Work to be completed: Could you give again exactly, and only, the lines from the one holding "Given: Click the" through the end of the data, both ends included, with pictures left out?

______

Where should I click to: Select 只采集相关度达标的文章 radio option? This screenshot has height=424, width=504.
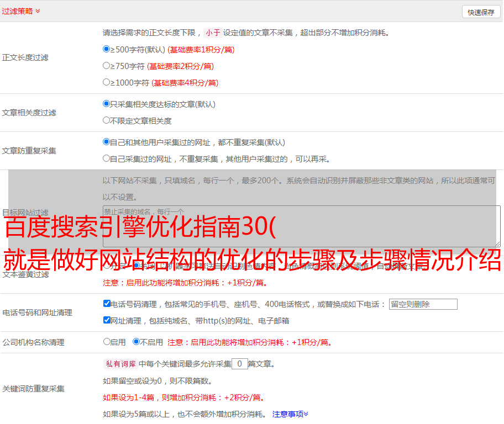(x=107, y=104)
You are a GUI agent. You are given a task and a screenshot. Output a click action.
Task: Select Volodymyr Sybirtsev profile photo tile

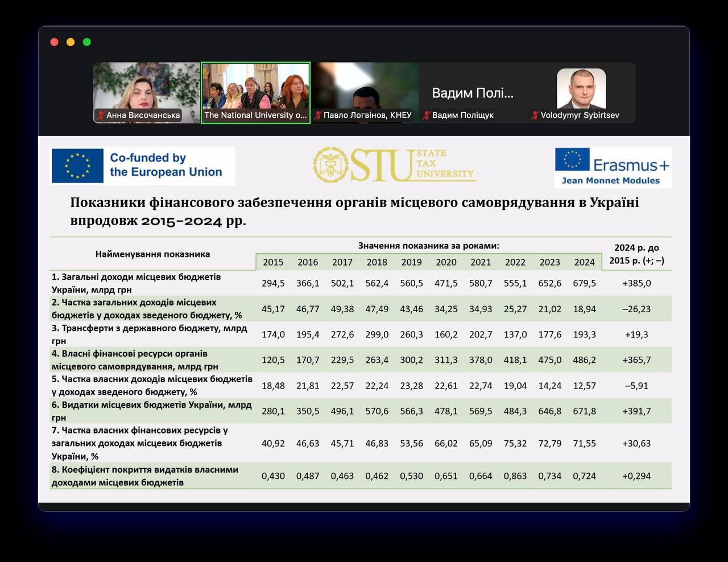(581, 88)
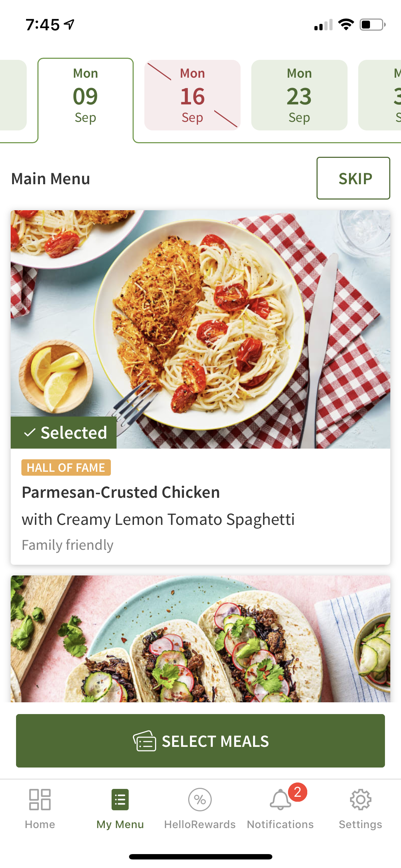Tap the battery status icon
401x868 pixels.
(x=372, y=25)
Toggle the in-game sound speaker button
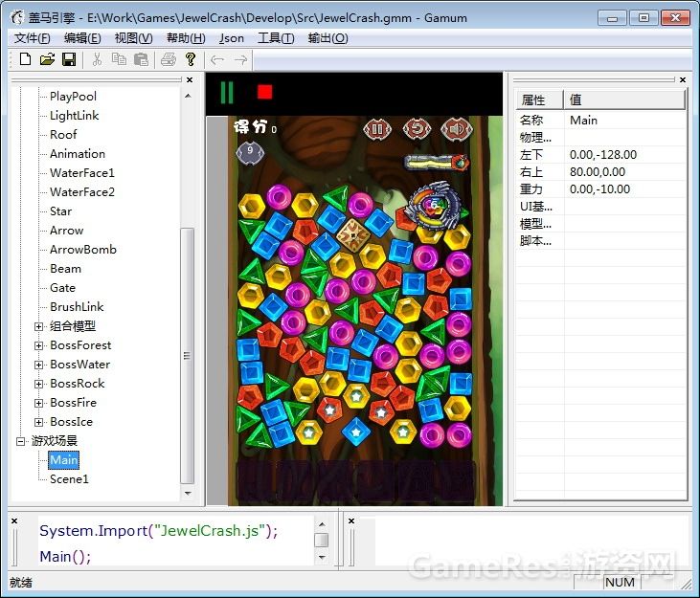Viewport: 700px width, 598px height. [457, 128]
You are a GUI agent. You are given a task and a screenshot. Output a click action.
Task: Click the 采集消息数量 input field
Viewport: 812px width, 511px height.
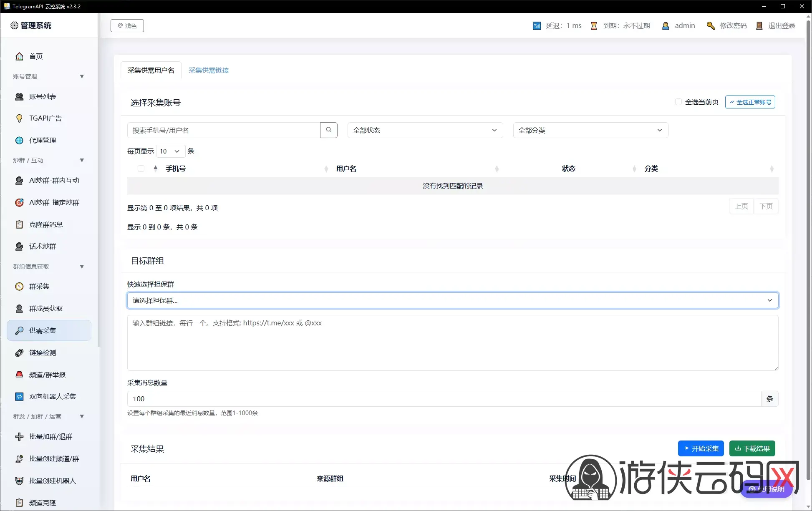[x=444, y=399]
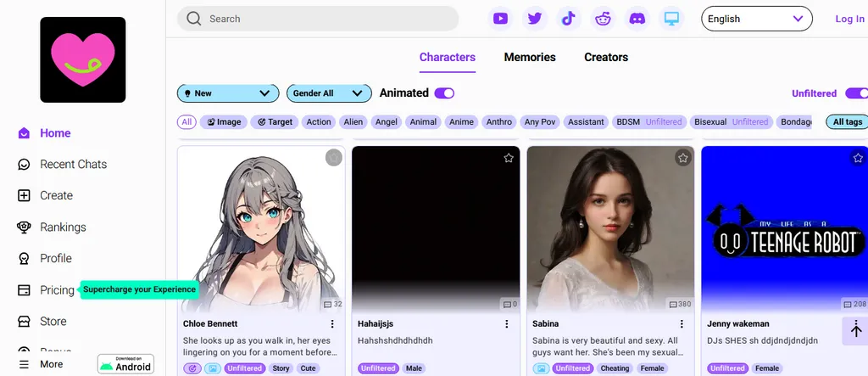
Task: Open the Reddit link icon
Action: click(603, 19)
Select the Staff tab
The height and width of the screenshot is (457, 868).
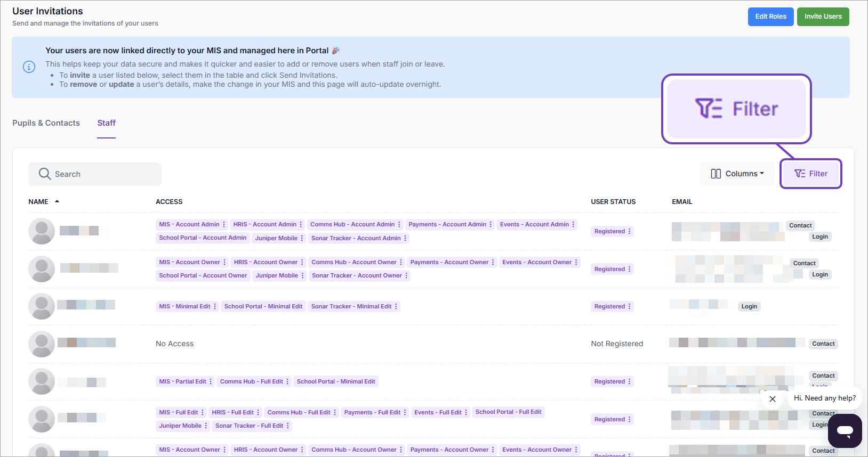[x=106, y=123]
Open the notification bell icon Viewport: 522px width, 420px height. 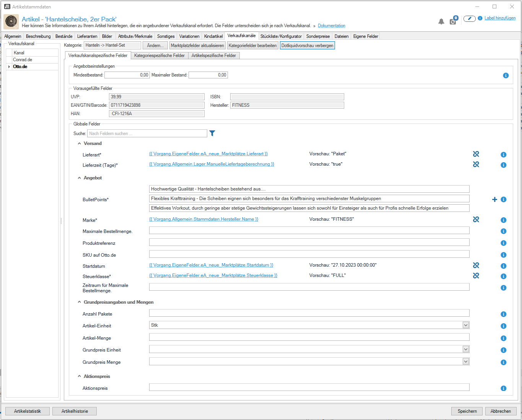(441, 21)
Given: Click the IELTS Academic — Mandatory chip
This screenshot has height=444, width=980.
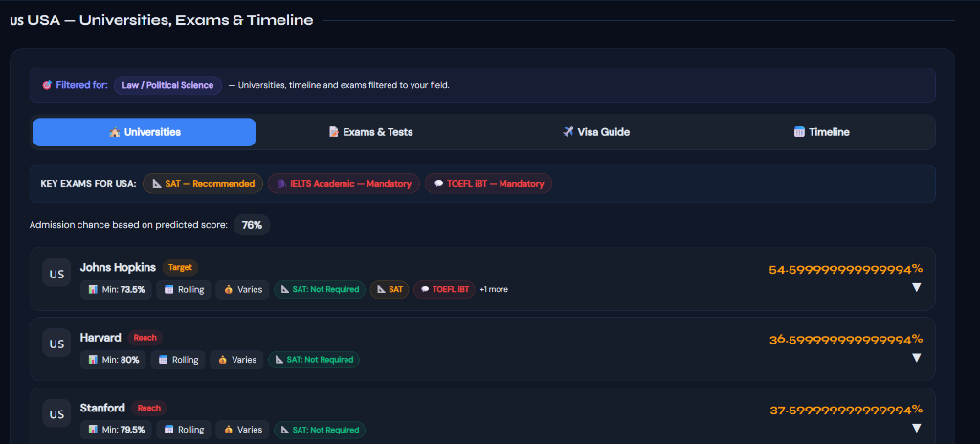Looking at the screenshot, I should (344, 184).
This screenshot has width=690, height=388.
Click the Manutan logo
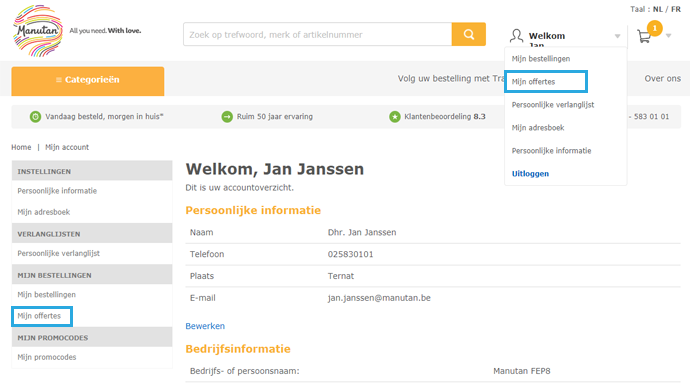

______

Written answer:
Given: Click the IELTS Academic — Mandatory chip
This screenshot has height=444, width=980.
Looking at the screenshot, I should (344, 184).
This screenshot has width=690, height=388.
Click the Manutan logo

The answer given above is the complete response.